Horatio Alger Success Stories |
A Personal Biography of Lindsay Marshall
My mom became a nurse when she was 20 years old, a natural occupation for one so good at caring for others. As a girl, I loved seeing my mom in her uniform, starchy and bright, with white shoes squeaking across our kitchen floor. There were many things that my mother's uniform hid, though. There were many, many ways in which she wasn't able to care for others, for me, or even for herself.
I was born and raised in Omaha, Nebraska. My parents divorced when I was 2 years old and my father, a jazz musician, moved to Reno, Nevada to find more consistent work. I visited my father for a month every summer, and still remember how homesick I was for my mom and my younger brother. When I was 11, my visits to Reno--and the rest of my life--changed with a phone call. I heard my dad in the living room talking to my mom, and then he came into the kitchen and handed me the phone. He looked strange. I won’t pretend to remember exactly what she said in that conversation, but I recall my mother telling me she was in trouble, that she had a drug problem she’d been hiding for a long time and she was going to need help.
My mother, a nurse on the cancer ward of the biggest hospital in Omaha, had been stealing and using her patients' medication for more than 15 years. She was turned in to the authorities by a co-worker and was soon fired from her job. She went through rehabilitation, which failed, and was placed under house arrest due to her continued drug use. Even with the possibility of prison hanging over her head, my mother was unable to beat her addiction. When I was 13, the day after I graduated from eighth grade, my mother was sentenced to two years in the Nebraska Correctional Center for Women. I didn't even get to say goodbye to her.
Within a few weeks, I was forced to leave my younger brother, grandmother, friends, and childhood home. I moved to Reno to live with my father and started a new life. Things were difficult in Reno too, my father and stepmother went through a messy divorce shortly after I arrived there, but I was able to build strong relationships with friends, teachers and my father. While I was a senior in high school, a teacher who knew my story recommended me for the Horatio Alger Scholarship, which I received later that year. The scholarship saw the adversity I'd faced not as a weakness but as a strength of character. My family had spent years hiding my mother's addiction – they pretended, just as she did, that it didn't exist. When I attended the Horatio Alger Scholars conference in 1997, I met dozens of students from all over the country who had faced hardships similar to and very different from my own. I realized in one week what hadn't occurred to me ever before – that I didn't have to pretend any longer, I could be honest about the life I'd lived, and I had nothing to be ashamed of.

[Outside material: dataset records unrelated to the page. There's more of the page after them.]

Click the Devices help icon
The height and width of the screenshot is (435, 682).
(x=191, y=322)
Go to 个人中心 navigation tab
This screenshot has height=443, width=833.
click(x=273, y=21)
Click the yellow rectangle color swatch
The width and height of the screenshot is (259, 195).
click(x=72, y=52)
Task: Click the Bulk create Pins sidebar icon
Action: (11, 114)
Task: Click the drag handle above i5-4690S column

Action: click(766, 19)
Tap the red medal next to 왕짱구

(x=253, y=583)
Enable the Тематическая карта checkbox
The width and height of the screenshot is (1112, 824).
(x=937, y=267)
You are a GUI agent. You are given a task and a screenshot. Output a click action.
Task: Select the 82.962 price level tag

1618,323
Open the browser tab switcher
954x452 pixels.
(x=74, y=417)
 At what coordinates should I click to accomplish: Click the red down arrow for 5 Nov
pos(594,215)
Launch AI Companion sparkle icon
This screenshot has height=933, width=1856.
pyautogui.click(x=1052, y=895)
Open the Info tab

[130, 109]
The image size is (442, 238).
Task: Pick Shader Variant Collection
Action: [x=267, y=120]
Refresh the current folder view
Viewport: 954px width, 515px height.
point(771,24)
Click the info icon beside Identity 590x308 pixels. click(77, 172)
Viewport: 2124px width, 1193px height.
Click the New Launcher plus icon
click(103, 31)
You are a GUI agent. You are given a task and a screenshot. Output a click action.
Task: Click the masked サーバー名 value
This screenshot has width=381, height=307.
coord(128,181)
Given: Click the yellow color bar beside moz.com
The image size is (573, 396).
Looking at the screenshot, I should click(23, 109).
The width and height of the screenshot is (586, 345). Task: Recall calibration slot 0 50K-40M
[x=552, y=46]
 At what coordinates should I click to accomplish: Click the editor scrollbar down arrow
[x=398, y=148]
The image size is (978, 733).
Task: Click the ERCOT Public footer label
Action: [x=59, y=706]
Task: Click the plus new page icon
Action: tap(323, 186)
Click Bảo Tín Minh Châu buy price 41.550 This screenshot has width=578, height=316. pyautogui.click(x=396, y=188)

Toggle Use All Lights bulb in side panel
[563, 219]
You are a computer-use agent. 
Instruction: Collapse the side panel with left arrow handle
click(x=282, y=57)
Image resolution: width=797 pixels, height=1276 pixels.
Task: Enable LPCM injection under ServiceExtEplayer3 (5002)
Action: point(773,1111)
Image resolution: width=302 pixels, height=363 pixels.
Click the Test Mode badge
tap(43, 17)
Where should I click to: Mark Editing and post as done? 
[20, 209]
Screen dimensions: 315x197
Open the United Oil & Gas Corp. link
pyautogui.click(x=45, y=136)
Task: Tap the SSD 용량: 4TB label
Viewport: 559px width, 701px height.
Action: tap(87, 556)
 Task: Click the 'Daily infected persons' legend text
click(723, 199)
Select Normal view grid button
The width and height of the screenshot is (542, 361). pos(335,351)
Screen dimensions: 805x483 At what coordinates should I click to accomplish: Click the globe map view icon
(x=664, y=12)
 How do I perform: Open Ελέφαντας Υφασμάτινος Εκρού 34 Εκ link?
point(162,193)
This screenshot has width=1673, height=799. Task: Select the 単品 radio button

Because of the Horatio Alger scholarship, I was able to attend Lewis and Clark College in Portland, Oregon. While at Lewis and Clark, I was invited to participate in the World Parliamentary Debate Tournament in Glasgow, Scotland, where I had the opportunity to interact with, and argue against, some of the most talented debaters and barristers in the world. In 2001, I received my BA in English Literature, and went off to graduate school at UIC in Chicago, Illinois. I received my Masters degree in Literature there, and was offered a full-time teaching position at the University, a position I've now held for almost three years. Currently, I am in my first year of the Ph.D. program at UIC, where I am working toward my doctorate in rhetoric and composition.